• _Stored data_:
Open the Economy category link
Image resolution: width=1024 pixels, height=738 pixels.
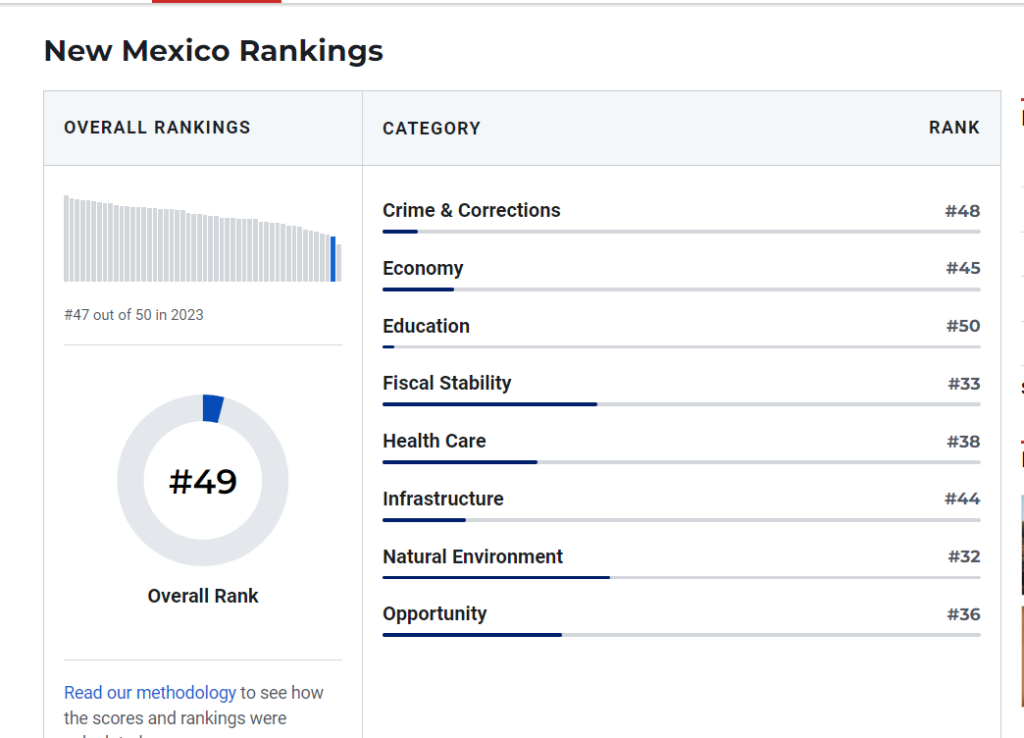tap(422, 268)
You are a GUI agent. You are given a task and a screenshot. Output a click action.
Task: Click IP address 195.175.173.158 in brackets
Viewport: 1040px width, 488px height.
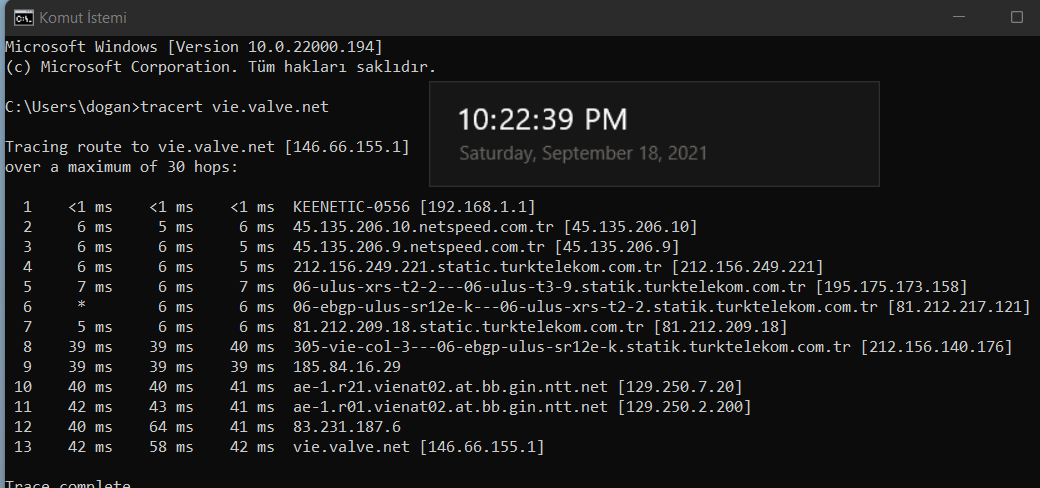891,287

• _Task_:
Repeat the records in full, precisely, and keep the pictures out.

• _Completed exercise_:
Open the Economy category link
Image resolution: width=1024 pixels, height=738 pixels.
tap(422, 268)
You are a GUI agent. You are given a task and a screenshot. Output a click action.
Task: Click IP address 195.175.173.158 in brackets
Viewport: 1040px width, 488px height.
891,287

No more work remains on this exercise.